Nearly all of CIPB's suggestions for "securing" a wireless network are actually rules for creating a closed WiFi network. "Password access requirements" are used by Starbucks in their pay-per-use coffeeshop WiFi; "address filtering" allows only certain machines to log on to the network; and a "virtual private network" allows selected people to log into an already-secured network remotely. None of these "security" methods will protect a network's content. If you have a password or a machine whose address the network recognizes, you're in. Only "encryption" will protect sensitive data. So most of the "security" recommended by the government for wireless isn't aimed at stopping bad guys from drinking up our precious data. Nope; it's aimed at preventing people from using and setting up open wireless networks.
In other words, the government is dubbing open WiFi networks a security risk. Just having a network that's open to the public makes you part of the national vulnerability problem. Huh? This only makes sense if you consider that open networks across the globe have given people yet another way to gather in public places to disseminate information. Nobody in the Bush Administration likes it when a piece of technology makes information exchange easy and anonymous.
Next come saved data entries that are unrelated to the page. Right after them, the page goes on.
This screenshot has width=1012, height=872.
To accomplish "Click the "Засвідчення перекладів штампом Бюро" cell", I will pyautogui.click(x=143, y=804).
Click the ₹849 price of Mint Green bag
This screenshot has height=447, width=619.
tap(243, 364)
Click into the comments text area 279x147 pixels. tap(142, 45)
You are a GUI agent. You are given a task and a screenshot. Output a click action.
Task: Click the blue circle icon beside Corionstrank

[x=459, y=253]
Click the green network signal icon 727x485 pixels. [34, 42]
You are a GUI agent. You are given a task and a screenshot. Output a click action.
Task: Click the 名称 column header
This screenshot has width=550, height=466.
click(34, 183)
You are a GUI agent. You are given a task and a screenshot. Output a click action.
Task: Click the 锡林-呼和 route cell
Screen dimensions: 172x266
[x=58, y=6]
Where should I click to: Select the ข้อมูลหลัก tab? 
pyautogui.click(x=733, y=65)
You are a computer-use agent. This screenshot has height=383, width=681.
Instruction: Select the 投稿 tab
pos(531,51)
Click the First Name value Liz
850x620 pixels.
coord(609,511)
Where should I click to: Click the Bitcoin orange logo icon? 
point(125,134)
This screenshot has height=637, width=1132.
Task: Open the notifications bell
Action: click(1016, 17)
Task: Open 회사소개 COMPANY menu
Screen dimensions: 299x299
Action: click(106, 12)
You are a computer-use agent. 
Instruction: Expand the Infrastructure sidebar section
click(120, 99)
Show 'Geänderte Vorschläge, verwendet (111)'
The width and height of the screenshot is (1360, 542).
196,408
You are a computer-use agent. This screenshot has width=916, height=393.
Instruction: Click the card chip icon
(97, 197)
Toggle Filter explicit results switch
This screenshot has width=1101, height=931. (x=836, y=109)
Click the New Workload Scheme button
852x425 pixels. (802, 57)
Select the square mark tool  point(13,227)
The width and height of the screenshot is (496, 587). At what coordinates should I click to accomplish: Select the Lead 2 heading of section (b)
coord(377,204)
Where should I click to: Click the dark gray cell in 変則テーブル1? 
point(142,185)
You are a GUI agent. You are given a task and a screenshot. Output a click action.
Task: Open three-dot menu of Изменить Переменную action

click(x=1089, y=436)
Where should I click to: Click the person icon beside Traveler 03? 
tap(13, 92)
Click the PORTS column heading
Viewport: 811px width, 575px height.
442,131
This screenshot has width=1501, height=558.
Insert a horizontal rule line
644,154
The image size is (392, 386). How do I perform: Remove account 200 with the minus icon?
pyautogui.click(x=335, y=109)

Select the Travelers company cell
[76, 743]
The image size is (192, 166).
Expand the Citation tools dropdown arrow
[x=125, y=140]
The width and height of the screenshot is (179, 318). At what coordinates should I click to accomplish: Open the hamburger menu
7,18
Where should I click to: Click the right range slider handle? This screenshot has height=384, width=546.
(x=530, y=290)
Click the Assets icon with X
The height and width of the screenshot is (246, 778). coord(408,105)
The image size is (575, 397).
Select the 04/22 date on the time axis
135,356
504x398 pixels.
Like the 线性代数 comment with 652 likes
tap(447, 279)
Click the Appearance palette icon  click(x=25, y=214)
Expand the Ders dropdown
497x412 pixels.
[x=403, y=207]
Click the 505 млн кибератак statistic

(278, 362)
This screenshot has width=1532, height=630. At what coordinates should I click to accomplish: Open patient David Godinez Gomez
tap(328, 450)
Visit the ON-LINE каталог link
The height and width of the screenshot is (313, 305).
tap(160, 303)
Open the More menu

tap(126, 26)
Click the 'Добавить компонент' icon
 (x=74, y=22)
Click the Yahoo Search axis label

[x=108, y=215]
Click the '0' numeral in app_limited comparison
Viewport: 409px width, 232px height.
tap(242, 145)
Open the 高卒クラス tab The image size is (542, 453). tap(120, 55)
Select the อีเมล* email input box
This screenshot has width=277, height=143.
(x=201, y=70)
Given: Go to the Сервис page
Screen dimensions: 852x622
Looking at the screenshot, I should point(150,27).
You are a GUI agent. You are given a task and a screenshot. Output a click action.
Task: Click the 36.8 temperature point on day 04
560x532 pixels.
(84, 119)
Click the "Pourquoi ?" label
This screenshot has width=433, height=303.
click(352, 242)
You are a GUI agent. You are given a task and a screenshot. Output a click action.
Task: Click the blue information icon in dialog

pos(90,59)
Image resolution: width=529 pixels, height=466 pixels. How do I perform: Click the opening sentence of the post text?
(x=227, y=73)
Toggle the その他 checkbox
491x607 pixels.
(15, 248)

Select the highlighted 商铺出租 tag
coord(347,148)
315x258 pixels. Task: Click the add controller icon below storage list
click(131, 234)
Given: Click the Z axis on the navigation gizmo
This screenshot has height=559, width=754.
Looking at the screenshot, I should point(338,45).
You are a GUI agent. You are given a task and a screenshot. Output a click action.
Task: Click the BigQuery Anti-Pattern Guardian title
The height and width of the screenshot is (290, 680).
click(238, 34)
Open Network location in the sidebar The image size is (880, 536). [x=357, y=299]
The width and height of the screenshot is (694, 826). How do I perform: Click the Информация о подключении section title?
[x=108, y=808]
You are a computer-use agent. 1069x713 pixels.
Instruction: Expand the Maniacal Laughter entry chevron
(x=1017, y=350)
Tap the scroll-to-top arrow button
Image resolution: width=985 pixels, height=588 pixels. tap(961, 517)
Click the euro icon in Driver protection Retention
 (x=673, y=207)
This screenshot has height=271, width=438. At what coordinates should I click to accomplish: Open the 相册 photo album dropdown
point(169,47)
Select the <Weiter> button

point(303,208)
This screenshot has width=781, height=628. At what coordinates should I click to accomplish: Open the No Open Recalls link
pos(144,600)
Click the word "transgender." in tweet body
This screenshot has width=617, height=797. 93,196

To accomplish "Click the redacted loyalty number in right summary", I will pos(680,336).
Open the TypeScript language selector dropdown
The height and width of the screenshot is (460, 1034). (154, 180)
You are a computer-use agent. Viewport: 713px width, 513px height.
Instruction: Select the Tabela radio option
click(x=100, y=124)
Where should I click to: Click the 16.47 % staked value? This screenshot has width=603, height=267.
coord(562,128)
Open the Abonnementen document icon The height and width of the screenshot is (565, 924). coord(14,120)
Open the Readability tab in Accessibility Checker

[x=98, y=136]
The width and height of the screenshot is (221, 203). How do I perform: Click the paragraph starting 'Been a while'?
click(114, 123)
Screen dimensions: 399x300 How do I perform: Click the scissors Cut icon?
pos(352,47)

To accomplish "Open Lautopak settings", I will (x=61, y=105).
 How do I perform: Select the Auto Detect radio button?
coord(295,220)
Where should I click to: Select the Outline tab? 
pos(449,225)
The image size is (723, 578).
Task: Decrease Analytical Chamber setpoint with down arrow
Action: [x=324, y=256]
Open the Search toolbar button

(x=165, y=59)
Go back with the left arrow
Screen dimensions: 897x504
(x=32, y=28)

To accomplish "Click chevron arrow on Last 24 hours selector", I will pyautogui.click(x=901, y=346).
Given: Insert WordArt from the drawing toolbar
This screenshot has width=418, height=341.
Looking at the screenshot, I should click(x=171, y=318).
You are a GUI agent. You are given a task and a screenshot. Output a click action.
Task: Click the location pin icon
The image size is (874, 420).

So why did the DoD have that meeting two weeks ago with industry types whose next-generation products are all heavily laced with 802.11? Apparently the military is worried that increasing uses of unregulated spectrum will interfere with secure military radio frequencies. Although DoD officials admit that there are no examples of such interference ever occuring--and despite the fact that spectrum-sharing technologies already being used in Europe could make interference almost impossible--this is what the DoD is freaked about. Do you see a pattern emerging? Somebody doesn't like the idea of unregulated communication. WiFi is scaring the government not because it's a tool of terrorism, but because it's a tool of unregulated political dissent.